We know (I hope) that I am not a costume. We may know it's "too soon" for, ahem, the Dead Kennedys, or 9/11 "joke" costumes, or disgusting would-be-but-not-actually commentaries on the volatile political climate of the day (are you bracing yourself for all the khakis, white shirts, and torches this year? or people dressed as toppled Confederate statues? because you need to). But we don't flinch at a ghost soldier from some bygone war, or the purely grotesque. Poe is literature, not cruelty ... and yet, the imagery in his stories is genuinely harrowing.

Oh my. That got long. And in a collection post, no less - one I started in hopes of lighthearted Hallowe'en fare. Oh, dear.

Hey, who still uses the apostrophe in Hallowe'en?

Ahem. And on we move ...

Maybe you need something to read.

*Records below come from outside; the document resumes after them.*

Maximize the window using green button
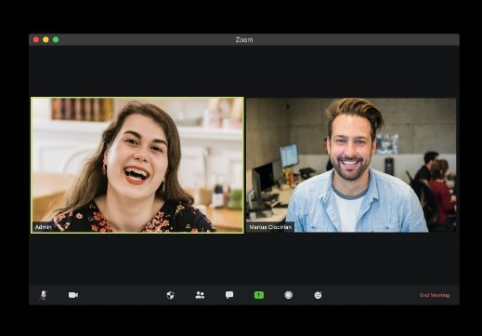This screenshot has width=482, height=336. coord(56,39)
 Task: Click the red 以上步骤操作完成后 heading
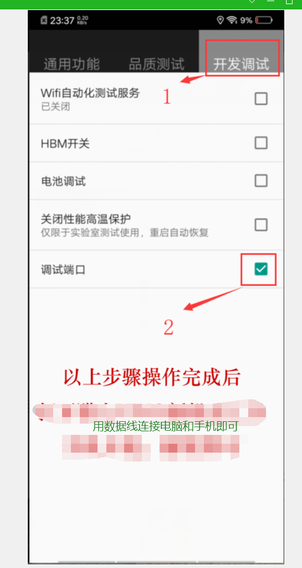(152, 378)
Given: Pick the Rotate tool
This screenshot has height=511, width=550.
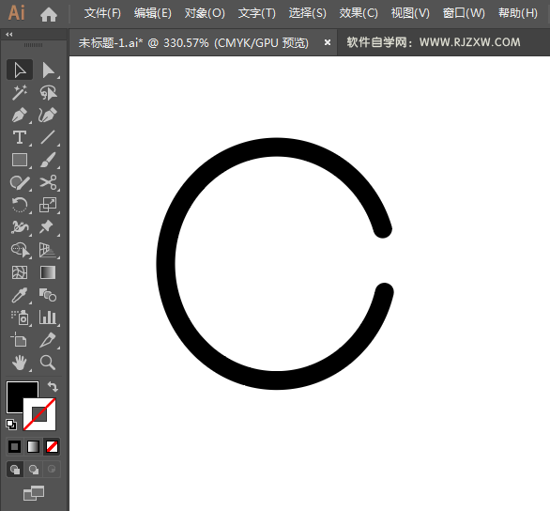Looking at the screenshot, I should click(20, 205).
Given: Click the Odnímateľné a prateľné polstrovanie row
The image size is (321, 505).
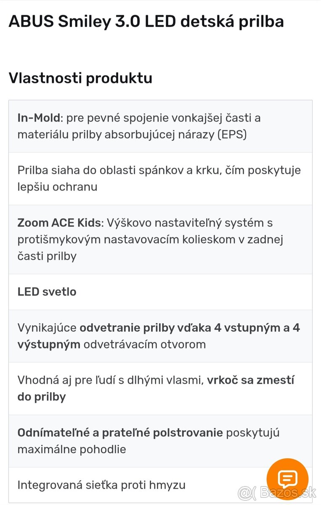Looking at the screenshot, I should 160,440.
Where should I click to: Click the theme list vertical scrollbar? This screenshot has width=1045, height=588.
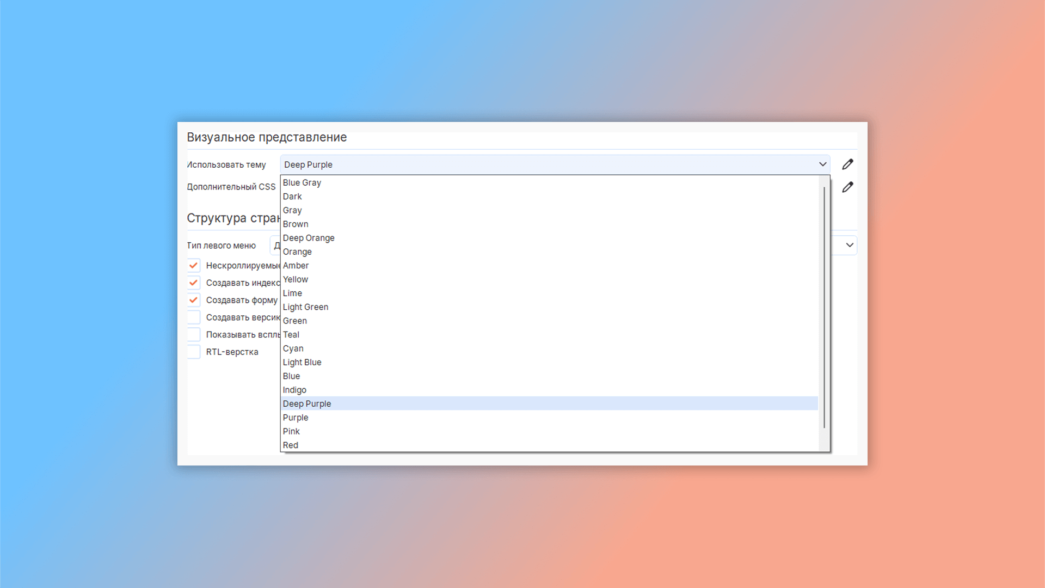click(x=824, y=308)
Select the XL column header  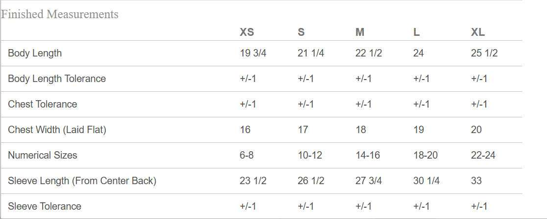pyautogui.click(x=478, y=32)
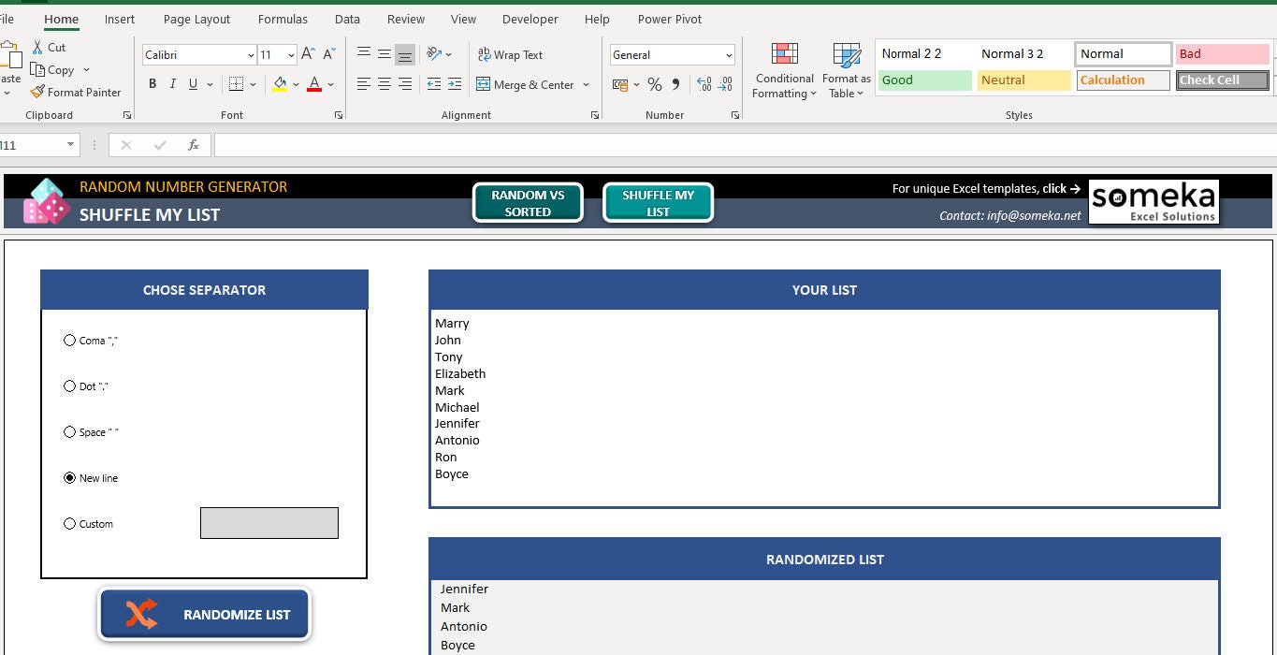Click the Increase Font Size icon
1277x655 pixels.
pos(308,54)
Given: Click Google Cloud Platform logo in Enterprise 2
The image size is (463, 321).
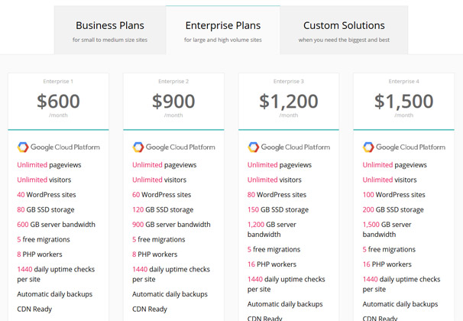Looking at the screenshot, I should [173, 147].
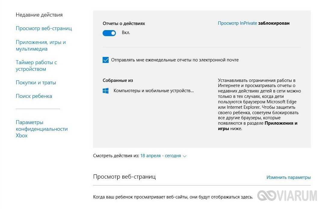
Task: Select "Поиск ребенка" in the sidebar
Action: click(34, 96)
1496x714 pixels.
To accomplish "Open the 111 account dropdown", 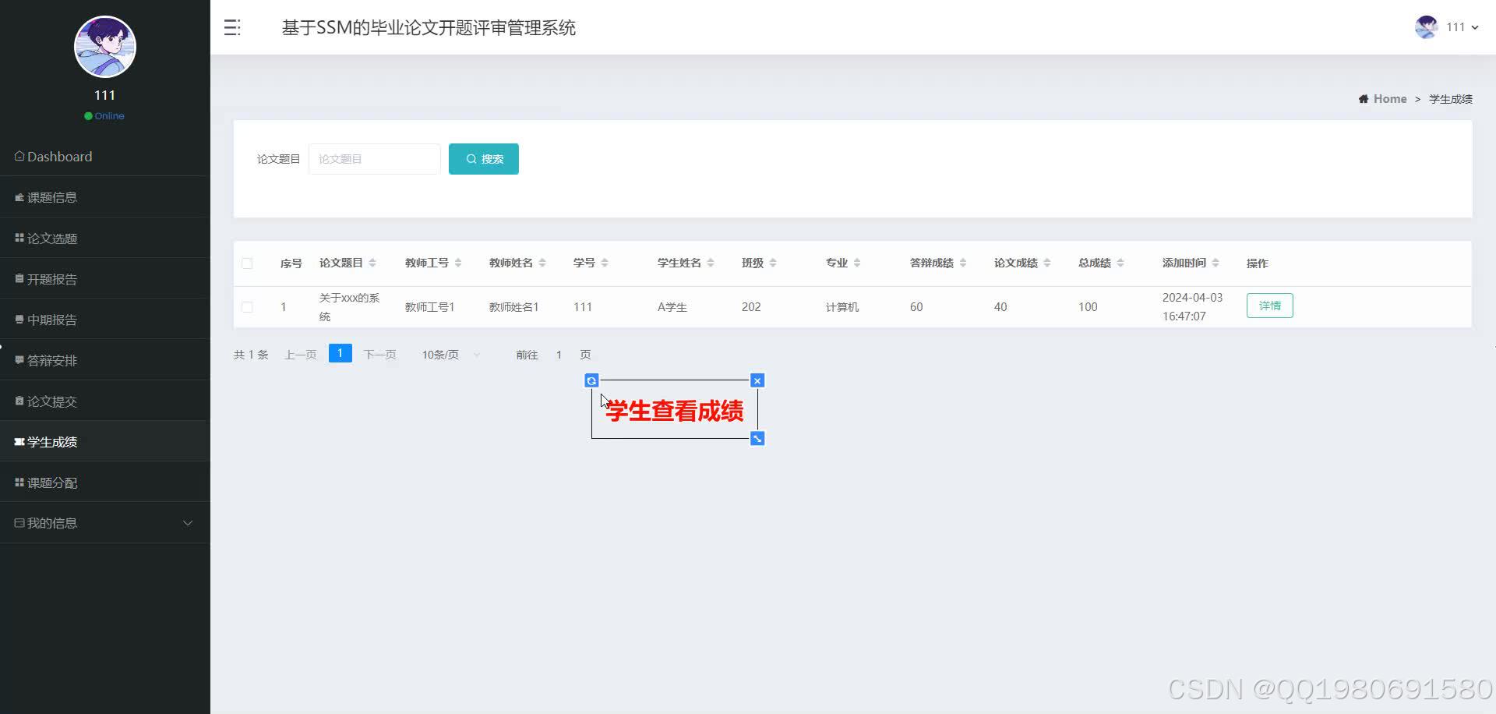I will click(x=1456, y=27).
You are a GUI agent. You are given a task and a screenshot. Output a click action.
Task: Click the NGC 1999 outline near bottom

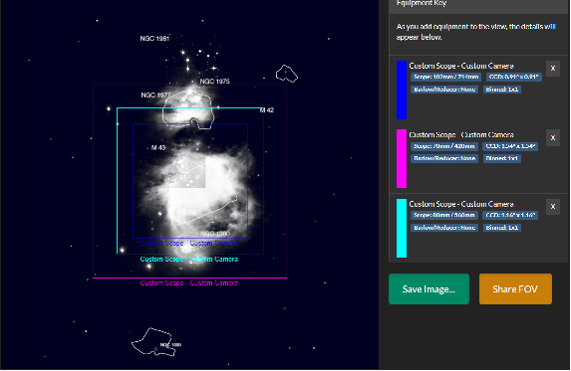coord(156,341)
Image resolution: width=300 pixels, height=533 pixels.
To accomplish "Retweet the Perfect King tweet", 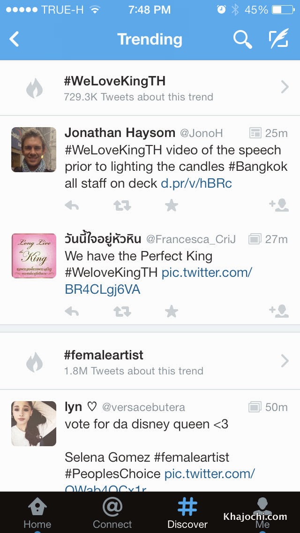I will click(122, 312).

John Davis Frain always has splendid flash fiction on tap, and this Hallowe'en season is no exception. This is a guy well schooled in ways to die!

My online writing pal Colin Smith was recently published, and I failed to observe the occasion in a timely way, but I am so rarely timely it is to be hoped he'll consider "belated" (as we do in my family) only prologation of the celebration. It's a GREAT, creeping-atmospheric tale - not specific to Hallowe'en, but appropriate to it nonetheless.

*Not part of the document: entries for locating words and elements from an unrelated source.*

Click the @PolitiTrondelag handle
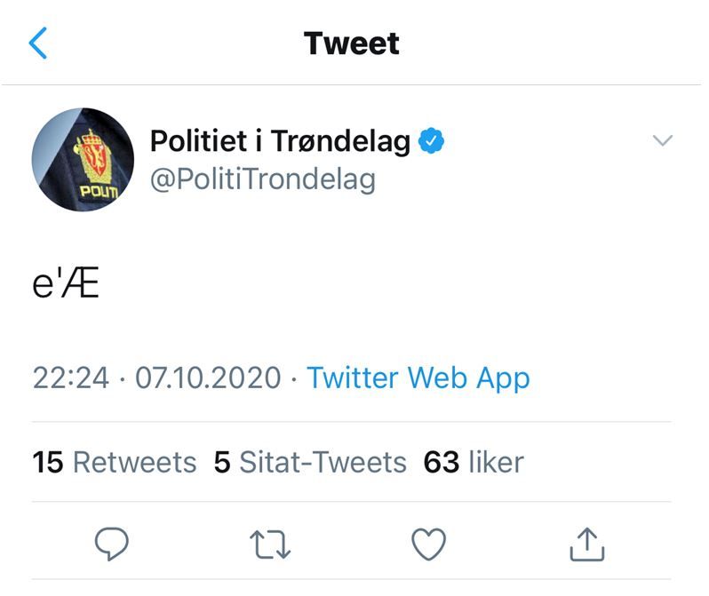Viewport: 709px width, 596px height. (x=262, y=179)
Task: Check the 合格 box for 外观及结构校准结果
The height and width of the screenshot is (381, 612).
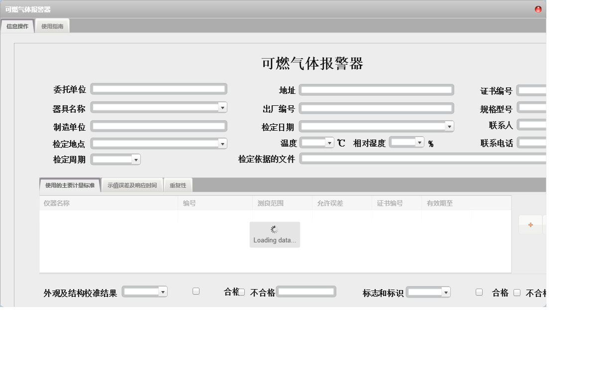Action: (196, 292)
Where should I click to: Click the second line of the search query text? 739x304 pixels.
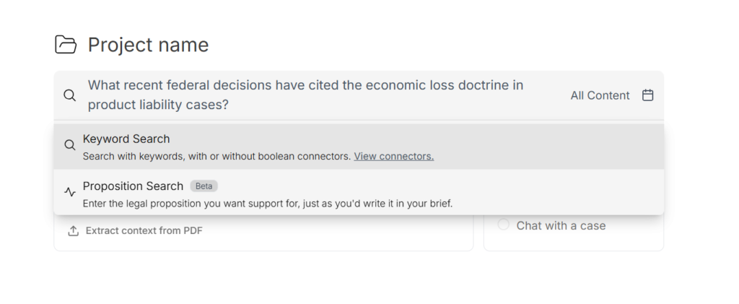click(158, 105)
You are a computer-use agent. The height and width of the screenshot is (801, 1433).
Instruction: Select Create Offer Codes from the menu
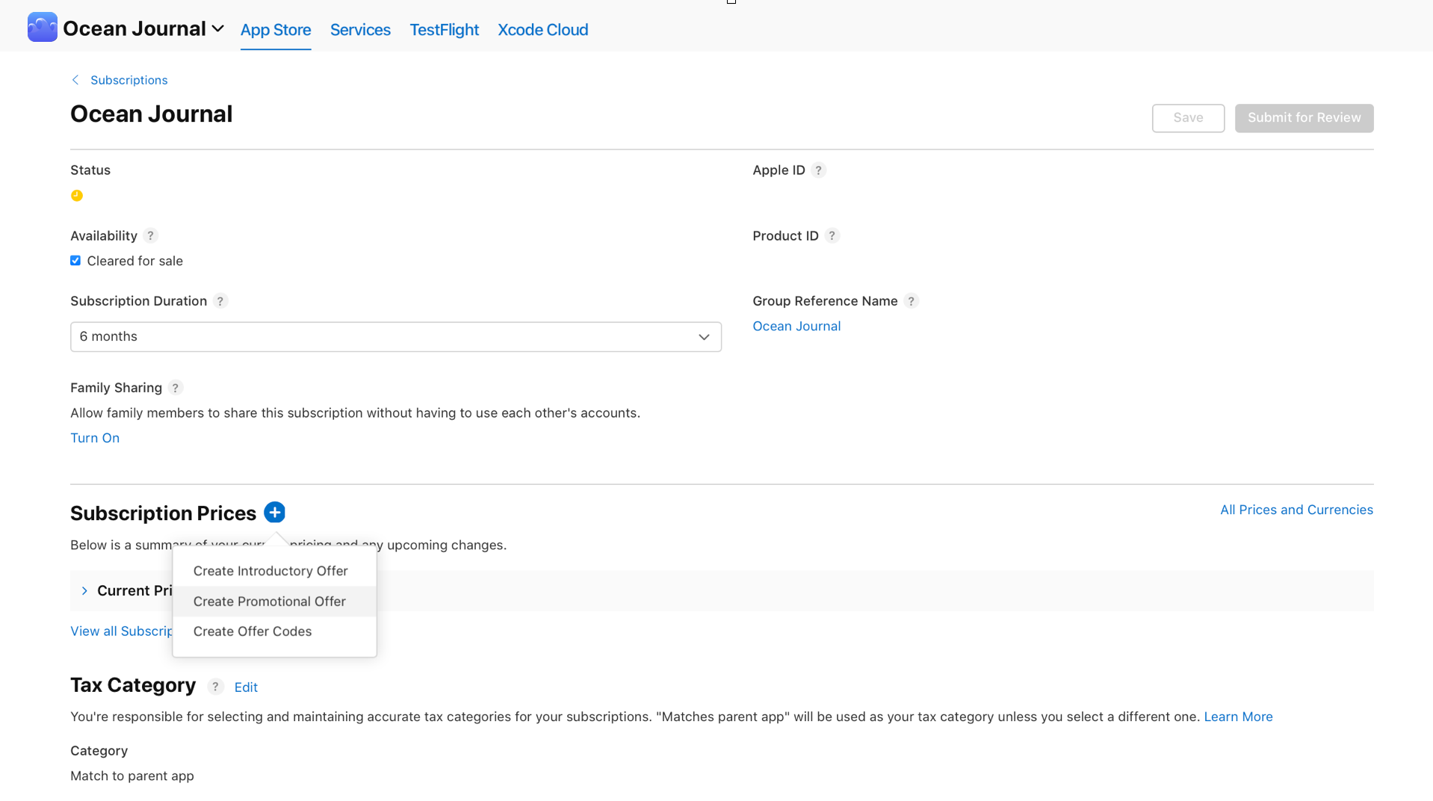pyautogui.click(x=252, y=631)
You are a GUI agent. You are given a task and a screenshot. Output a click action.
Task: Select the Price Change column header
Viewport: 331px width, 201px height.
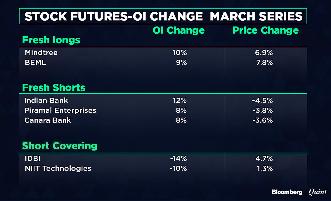point(266,30)
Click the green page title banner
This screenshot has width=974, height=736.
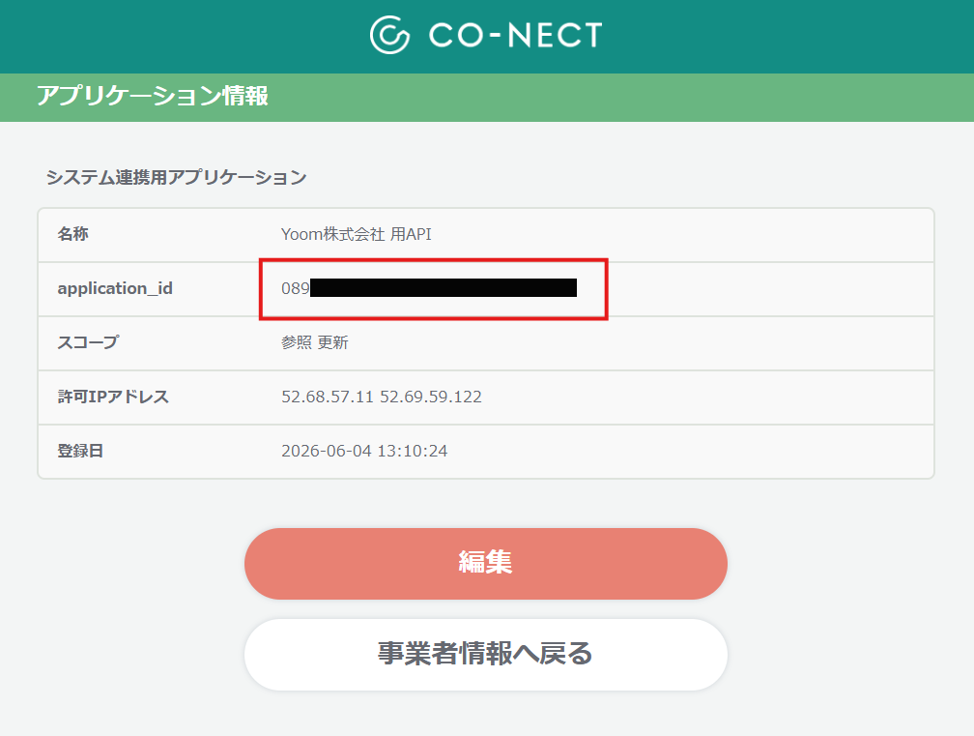click(x=487, y=98)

Say the travel ideas I threw out above aren't on your menu - staying close to home this year? Well, then, how will you decorate? An AT-AT of your own (the caption on the headline photo here is worth the click all by itself)?

Or you could just find something that might be interesting and paint it black. Here is a little history of the color for inspiration. The click beyond this time? In fact is the article where I found this link - and well worth a look, for the history of the Little Black Dress. Above average research and depth for a fashion article.


Wednesday, October 18, 2017


Ooh - has *anyone* here been reading my blather long enough to remember mere exposure? Well, fair enough, to be honest, I'd forgotten the phrase myself, or at least failed to use it in a long time. Still, seeing it again in this look at remote work dynamics at The Atlantic brings to mind other ways mere exposure affects us. So often, "normalization" was a phrase we heard during the campaign (and since). What "normalization" is is mere exposure.

Also, what "fake news" is is propaganda. I'm all for allowing the evolution of language, but this is not evolution, it is distortion and misdirection. As well as stupid. It is one glossing-over too far, at a time when misdirection is literally dangerous, and terrifyingly successful.

Anyway, I know someone who's heavy into the Agile model (mmmm - scrummy!), so - neato. Now go make with the clicky above.

Awrighty then, in other news (or not) ...

In my entire life, I have never been excited about the choice of a presidential portraitist, but the upcoming work from Kehinde Wiley has me all but squeeing. The first time I ever heard of Mr. Wiley was on a museum legend at Virginia Museum of Fine Arts, next to one of his portraits. I was GOBSMACKED, and fell in love with everything about the painting, not least simply its appearance. It is glorious, and beautiful, and what it has to say is poetry and joy. Cannot. Wait. to see this new work.

Interestingly, there was a "declined to comment" in regard to whether the woman artist painting Mrs. Obama will be paid equally to Mr. Wiley, to which I say "sigh" - but it is so predictable that there would be inequity that the unspoken answer is exactly no surprise. Double consciousness.

The Washington Post has one of the most uplifting things I have read in a long time. It's not a new article, in fact it dates back just a hair more than one year. But it's in-depth reporting on a redemptive tale that is splendidly worth reading. On the heir of Stormfront .. and how he renounced "white nationalism" - not just as an ism, but even as a phrase. Perhaps even better than that simple headline: the way this came about is wonderful to read.

Viking-Arabic textile design? I'm skeptical. But The Atlantic raises enters the dialogue of medievalism, racism, and today's socio-political climate - I am thinking of you, Jeff Sypeck!